Copy word for word the part of the blog text that opens with "And yes there" and closes with "some clothes on.".

SOURCE DOCUMENT:
_ _ _ _ _ _ _

And yes there are exceptions to this, where innocent people are locked up. Rarely rich white semi-famous guys. Not rich white semi-famous guys who the facts show made millions of dollars from TV, a book deal, a radio show, public appearances, etc, and simply did not pay the IRS.

You didn't go to prison because you're gay Mr Hatch, you went to prison because you're guilty. So stop playing the gay card, you are embarrassing us. Oh, and put some clothes on.

August 18, 2009

capital city cleanup

Watching the late-night news as I crawl into bed has always been one of those things I feel compelled to do. I am an information and sound bite junkie, and somehow this gives me a sense of connection to the world - I see and learn what is going on in the real world, find out what the stock markets are up to, get a snip of pop culture, get a preview of tomorrow's weather.

The other part of my late night ritual is taking the world's cutest pooch out for a quick walk. I walk down the stairs somewhere between 10.30 and 11.30. Alfred follows. If he scoots down the stairs ahead of me and runs to the front door, the message is clear. If he saunters and meanders, I am tempted to skip the walk and go straight to giving him a greenie and putting him into his bed, though I usually take him out anyway. If he doesn't pee now, he may urgently need to at 4.30 AM. You learn that lesson after a few times. Although when it is minus 40 here in Canada's northernmost city, I can justify skipping the walk.

Tonight there was crossover between the local evening news and Alfie's late night walk. The lead story was about a pilot project the Edmonton police are doing, for the next week highliting a strip of main drag Jasper Avenue to focus on people who litter, especially with cigarette butts, and fining them $250.

_ _ _ _ _ _ _

(Stored entries)
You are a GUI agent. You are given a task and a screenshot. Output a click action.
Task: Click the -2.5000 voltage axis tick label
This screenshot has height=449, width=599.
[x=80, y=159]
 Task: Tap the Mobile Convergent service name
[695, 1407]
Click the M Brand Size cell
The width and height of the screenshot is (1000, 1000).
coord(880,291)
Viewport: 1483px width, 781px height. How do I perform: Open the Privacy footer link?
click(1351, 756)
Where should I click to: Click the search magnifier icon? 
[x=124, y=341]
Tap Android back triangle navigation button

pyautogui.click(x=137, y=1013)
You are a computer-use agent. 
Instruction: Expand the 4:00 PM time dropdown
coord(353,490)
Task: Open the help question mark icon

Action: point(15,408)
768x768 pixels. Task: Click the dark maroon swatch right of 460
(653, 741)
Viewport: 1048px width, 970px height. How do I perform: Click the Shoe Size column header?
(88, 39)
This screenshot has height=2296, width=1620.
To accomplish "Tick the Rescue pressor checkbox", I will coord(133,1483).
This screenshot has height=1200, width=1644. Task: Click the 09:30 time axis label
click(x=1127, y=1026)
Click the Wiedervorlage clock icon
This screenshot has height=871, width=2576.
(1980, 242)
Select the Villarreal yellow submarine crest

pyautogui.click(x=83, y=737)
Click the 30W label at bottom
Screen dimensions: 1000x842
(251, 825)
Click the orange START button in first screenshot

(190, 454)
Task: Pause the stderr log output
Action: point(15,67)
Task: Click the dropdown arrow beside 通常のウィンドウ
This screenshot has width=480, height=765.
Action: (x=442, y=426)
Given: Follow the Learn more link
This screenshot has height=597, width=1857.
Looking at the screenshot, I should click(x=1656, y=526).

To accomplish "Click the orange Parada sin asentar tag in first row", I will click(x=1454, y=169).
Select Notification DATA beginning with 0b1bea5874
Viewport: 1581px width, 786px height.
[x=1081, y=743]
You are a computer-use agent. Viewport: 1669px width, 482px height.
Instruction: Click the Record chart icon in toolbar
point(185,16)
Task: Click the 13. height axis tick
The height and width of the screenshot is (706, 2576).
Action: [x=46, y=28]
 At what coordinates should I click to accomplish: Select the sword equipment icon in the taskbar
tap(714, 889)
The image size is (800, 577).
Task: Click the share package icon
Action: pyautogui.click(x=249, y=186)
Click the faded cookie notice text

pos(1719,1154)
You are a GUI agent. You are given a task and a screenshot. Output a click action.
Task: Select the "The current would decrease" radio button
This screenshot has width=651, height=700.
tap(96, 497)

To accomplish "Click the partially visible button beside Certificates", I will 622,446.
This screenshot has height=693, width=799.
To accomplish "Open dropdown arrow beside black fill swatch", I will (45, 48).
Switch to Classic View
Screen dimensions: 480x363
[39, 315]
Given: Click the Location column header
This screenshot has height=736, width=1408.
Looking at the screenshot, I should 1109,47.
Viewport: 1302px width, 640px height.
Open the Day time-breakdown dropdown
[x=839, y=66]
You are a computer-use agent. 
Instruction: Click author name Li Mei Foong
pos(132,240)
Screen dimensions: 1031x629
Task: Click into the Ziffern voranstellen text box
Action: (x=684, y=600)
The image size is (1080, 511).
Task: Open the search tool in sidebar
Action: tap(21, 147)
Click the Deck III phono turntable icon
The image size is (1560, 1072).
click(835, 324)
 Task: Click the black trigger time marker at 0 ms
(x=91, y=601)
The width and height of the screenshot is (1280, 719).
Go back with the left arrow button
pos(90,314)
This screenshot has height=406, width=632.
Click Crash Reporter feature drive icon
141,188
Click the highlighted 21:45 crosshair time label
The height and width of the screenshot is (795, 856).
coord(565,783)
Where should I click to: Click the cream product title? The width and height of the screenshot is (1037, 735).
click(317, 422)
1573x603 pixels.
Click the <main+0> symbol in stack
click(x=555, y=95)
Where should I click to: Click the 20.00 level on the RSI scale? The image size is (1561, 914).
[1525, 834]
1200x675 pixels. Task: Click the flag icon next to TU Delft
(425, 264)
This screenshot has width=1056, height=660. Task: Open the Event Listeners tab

_ _ _ _ _ _ _

EXERCISE ANSWER:
And yes there are exceptions to this, where innocent people are locked up. Rarely rich white semi-famous guys. Not rich white semi-famous guys who the facts show made millions of dollars from TV, a book deal, a radio show, public appearances, etc, and simply did not pay the IRS.

You didn't go to prison because you're gay Mr Hatch, you went to prison because you're guilty. So stop playing the gay card, you are embarrassing us. Oh, and put some clothes on.